Philip Glass’ score for 1982’s Koyaanisqatsi is deeply moving, sombre, arresting – but have you really even heard it until you’ve heard it performed by Alvin, Simon, Theodore?

No one asked for this; it coincided more fittingly with the 40th anniversary in 2022. But via the Hey Audio Student Facebook group (I’m practically a Boomer now using that social network and making Chipmunks references), you’re getting it anyway.

Enjoy.

Original Meme: Cris Shapan
Music: Philip Glass
Changing Audio Tempo, Slight Tweaks in REAPER, Taking Joke Too Far: Elling Lien

Uh, yes, about the original, really you should check it out.
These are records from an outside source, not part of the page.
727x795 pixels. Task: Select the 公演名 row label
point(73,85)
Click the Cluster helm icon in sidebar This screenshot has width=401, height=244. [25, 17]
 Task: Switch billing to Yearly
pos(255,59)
As The Quietus wrote in 2022:

By capturing this beautiful mass of technology within the beastly, plundering the Earth’s resources to support life as we now know it, Reggio stresses the displacement of human beings in a story about the world they seem to dominate. Indeed, Koyaanisqatsi’s defiant rejection of the human-centric story and linear timelines common to the medium is there to capture the essence of the Anthropocene.

And again, if you really want to capture the essence of the Anthropocene, exploring transhuman species identity, bending gender and warping the very fabric of space, time, and uh, pitch, totally, the Chipmunks thing again. Right? I’ll stop.

Ways Of Seeing: Koyaanisqatsi At 40

If that is really not doing it for you, let me suggest the other direction. Starting with (actual) Chipmunks recordings and slowing them all the way down again, a Toronto-based producer has produced the most unintentionally sludgepop, post-rock music imaginable – dark and wonderful. “Walk Like An Egyptian?” “Keep Me Hangin’ On?” Genius.

Even if you refused to listen to the music, you need to read the comments:
Can’t over-recommend this timely reissue. For young Pharmakon fans who weren’t there in ’82 when Alvin threw a full bottle of cheap scotch onto the stage and then dove onto the broken glass, buy this album and learn where heavy music really comes from.

I’m sorry, I have to run to a Berlin tax office (seriously), which I think gives me time to listen to both of these … gems. See you.